From: Jakub Sitnicki <jakub@cloudflare.com>
To: Jiayuan Chen <mrpre@163.com>
Cc: bpf@vger.kernel.org, john.fastabend@gmail.com,
netdev@vger.kernel.org, martin.lau@linux.dev, ast@kernel.org,
edumazet@google.com, davem@davemloft.net, dsahern@kernel.org,
kuba@kernel.org, pabeni@redhat.com,
linux-kernel@vger.kernel.org, song@kernel.org,
andrii@kernel.org, mhal@rbox.co, yonghong.song@linux.dev,
daniel@iogearbox.net, xiyou.wangcong@gmail.com,
horms@kernel.org, corbet@lwn.net, eddyz87@gmail.com,
cong.wang@bytedance.com, shuah@kernel.org, mykolal@fb.com,
jolsa@kernel.org, haoluo@google.com, sdf@fomichev.me,
kpsingh@kernel.org, linux-doc@vger.kernel.org
Subject: Re: [PATCH bpf v7 2/5] bpf: fix wrong copied_seq calculation
Date: Sat, 18 Jan 2025 15:50:22 +0100 [thread overview]

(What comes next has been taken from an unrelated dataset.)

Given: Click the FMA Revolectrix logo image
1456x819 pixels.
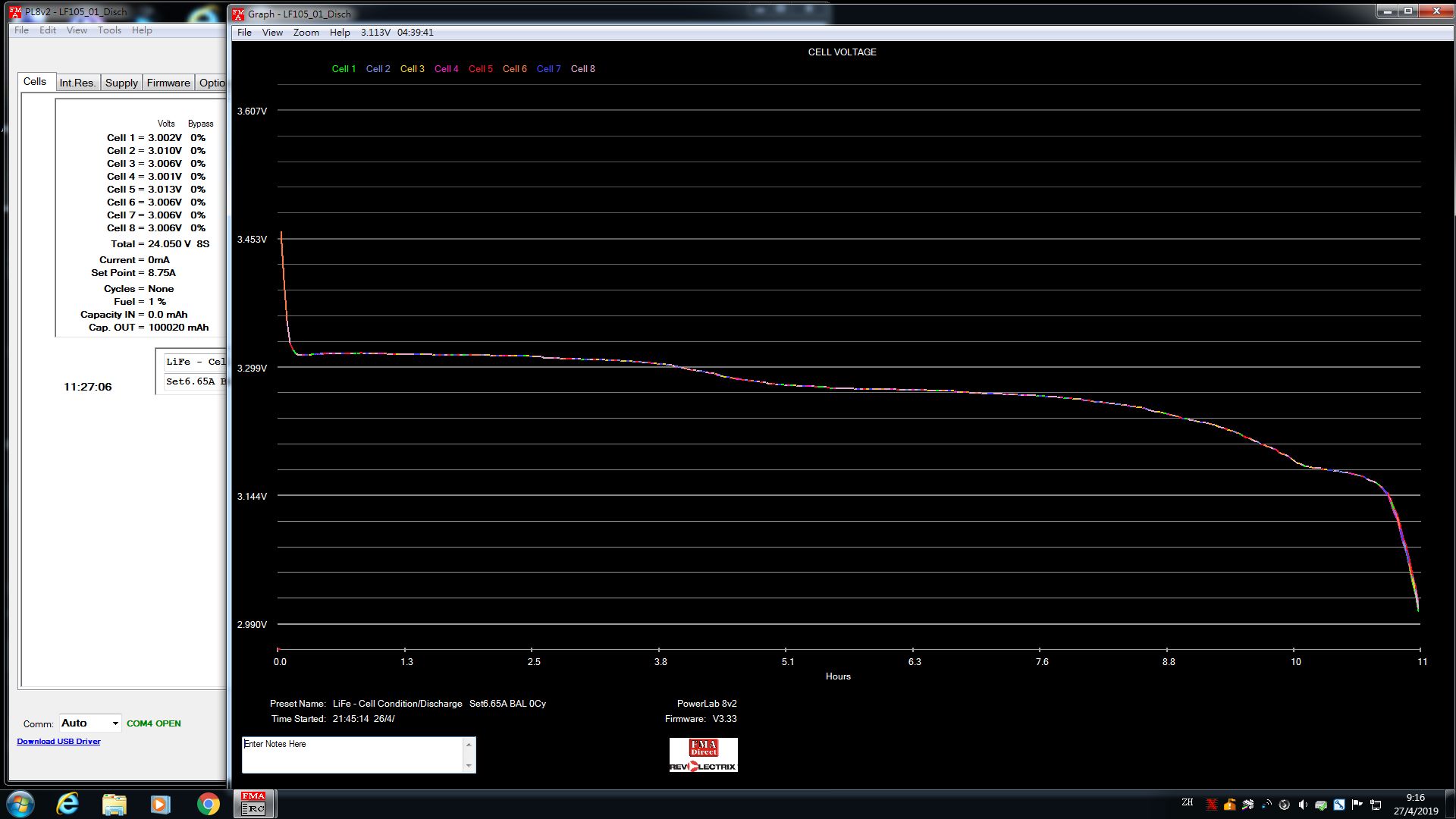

Message-ID: <87ikqcdvm9.fsf@cloudflare.com> (raw)
In-Reply-To: <20250116140531.108636-3-mrpre@163.com> (Jiayuan Chen's message of "Thu, 16 Jan 2025 22:05:28 +0800")
On Thu, Jan 16, 2025 at 10:05 PM +08, Jiayuan Chen wrote:
> 'sk->copied_seq' was updated in the tcp_eat_skb() function when the
> action of a BPF program was SK_REDIRECT. For other actions, like SK_PASS,
> the update logic for 'sk->copied_seq' was moved to
> tcp_bpf_recvmsg_parser() to ensure the accuracy of the 'fionread' feature.
>
> It works for a single stream_verdict scenario, as it also modified
> 'sk_data_ready->sk_psock_verdict_data_ready->tcp_read_skb'
> to remove updating 'sk->copied_seq'.
>
> However, for programs where both stream_parser and stream_verdict are
> active(strparser purpose), tcp_read_sock() was used instead of
> tcp_read_skb() (sk_data_ready->strp_data_ready->tcp_read_sock)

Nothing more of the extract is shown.